Nice is the fifth most populous city in France, after Paris, Marseille, Lyon and Toulouse. The population is about 1 million in an area of 721 km2.
Around 350 BC, the Greeks founded a permanent settlement here and called it Nikaia, after Nike, the goddess of victory. Through the ages, the town has changed hands many times. For centuries it was a dominion of Savoy (France/Switzerland/Italy), then became part of France after which it was returned to Italy until it was re-annexed by France in 1860.
The natural beauty of the Nice area and its mild Mediterranean climate came to the attention of the English upper classes in the second half of the 18th century, when an increasing number of aristocratic families took to spending their winter here.
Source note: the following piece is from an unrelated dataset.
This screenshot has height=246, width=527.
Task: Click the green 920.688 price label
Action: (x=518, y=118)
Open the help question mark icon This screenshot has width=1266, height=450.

The city's main seaside promenade, the Promenade des Anglais - the Walkway of the English - owes its name to the earliest visitors to the resort.
Nice has the second largest hotel capacity in the country and it is one of its most visited cities, receiving 4 million tourists every year. It also has the third busiest airport in France after the two main Parisian ones.
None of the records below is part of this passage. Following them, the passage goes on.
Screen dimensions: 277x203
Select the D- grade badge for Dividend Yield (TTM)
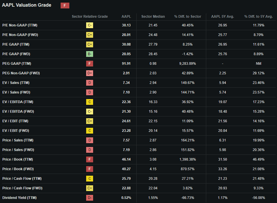[90, 198]
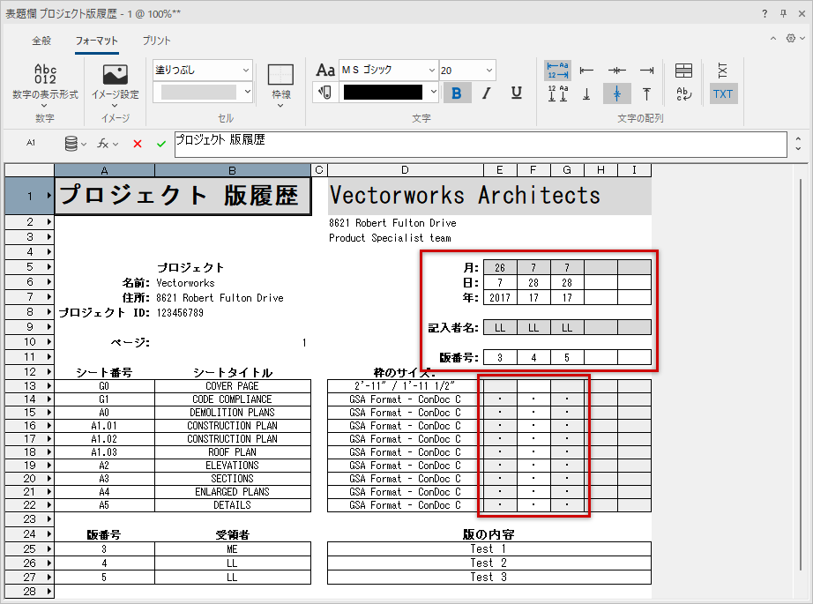Switch to the プリント tab
Image resolution: width=813 pixels, height=604 pixels.
(x=157, y=41)
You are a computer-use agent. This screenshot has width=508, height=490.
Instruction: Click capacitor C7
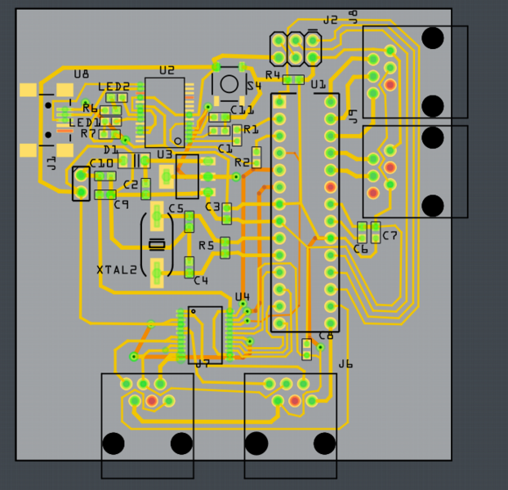pyautogui.click(x=376, y=231)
This trip we chose to have a view rather than access to the beach. That decision finds us in an old art-deco apartment, high on the hill of an entirely residential area, directly above the Port.
It is comfortably traditional with big doors opening to the balcony on two sides.
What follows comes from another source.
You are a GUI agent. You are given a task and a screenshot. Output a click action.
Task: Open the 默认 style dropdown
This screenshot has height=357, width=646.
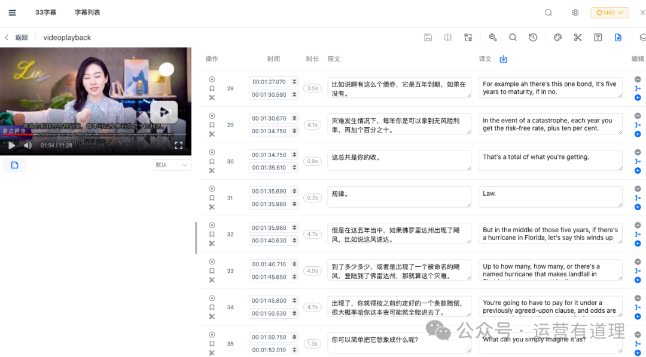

We are not as close to the port area as we had hoped, but the view across the bay is stunning. The heat haze and glare is making all my photographs look pink and milky - I'm hoping for improvement.
The other reason we chose this apartment is because it has a garage. Car parking all along the Cote d'Azure is difficult and discouraged.
The Corsica-Sardinia ferries come into the port directly in front of us every day.
We drove along the Promenade des Anglaise, all the way to the airport. On the way back we were lucky enough to find a car park, so Paul had his first swim in the Mediterranean here on the free beach in the late afternoon. No sand, only pebbles.
Yesterday we drove to Monaco. On the way we had the opportunity to stop at a look-out point with a great view of Saint-Jean-Cap-Ferat. On the narrow peninsula to the left of centre is where I read that the Rothschilds, Elton John, Sting, Tina Turner and other well knowns have their villas. The mountains all along the coast are very steep - this photo was taken from the middle corniche at an altitude of 530m.
We managed to get a parking spot on the street next to the Royal Monaco Yacht Club, just where the little red electric boat ferries people from one side of the harbour to the other. Suits and tourists side-by-side.
No lack of money here at the yacht club.
It was absolutely stifling as we walked about. No hint of a breeze. It was like being at the bottom of a teacup - wall to wall buildings towering up the rock face in every direction. There is so little land that new buildings are erected over the roadways and roads are tunnelled underneath existing buildings and through the rock itself. The best tunnelling engineers in the world cut their teeth here in Monaco.
At one point we came across a Rolls Royce and a couple of shiny black Mercedes vans in front of a huge motor yacht with a hundred or so people milling around. Some drifted off. Some more arrived. Some were there for the long haul. No one saw anything.
This was the centre of attention. Madame Gu she was called. More staff than a hotel, all trying to look busy.
Paul decided to try for a swim closer to home, so we ventured to the area nearest to our apartment opposite the entrance to the Port. The big Corsica-Sardinia ferries look like toys from our balcony and seem to only squeeze through an impossibly small entrance when docking. But the entrance is actually huge and the Port very large when seen from this angle.
This area around the Port is one of the oldest areas of Nice. You can still see some of the old walls and battlements. You can also see how close the shipping channel is to the rocks (and the swimmers). This is where the big ferries turn.
There are scores of swimmers in the water here and just as many propped on, under or amongst the rocks. Paul is down there somewhere. I'm up here in a breezeway under a pine tree.
We had a splendid view of the Bastille Day fireworks over the bay. The water was full of small and not so small craft that later motored off to homes unknown.
Bastille Day is the 14th July and is the French National Day. It commemorates the storming of the Bastille in Paris in 1789 which was the culmination of a violent revolution that had begun two days earlier - and of course continued until the monarchy was overthrown and the revolutionaries themselves ousted by Napoleon Bonaparte.
It is interesting watching the ferries. The first ferry arrives, usually in the early afternoon.
It drives in.
Within minutes, the second arrives.
It turns around.
And backs in.
And within the hour they are both gone. Peace reigns again. Swimming anyone?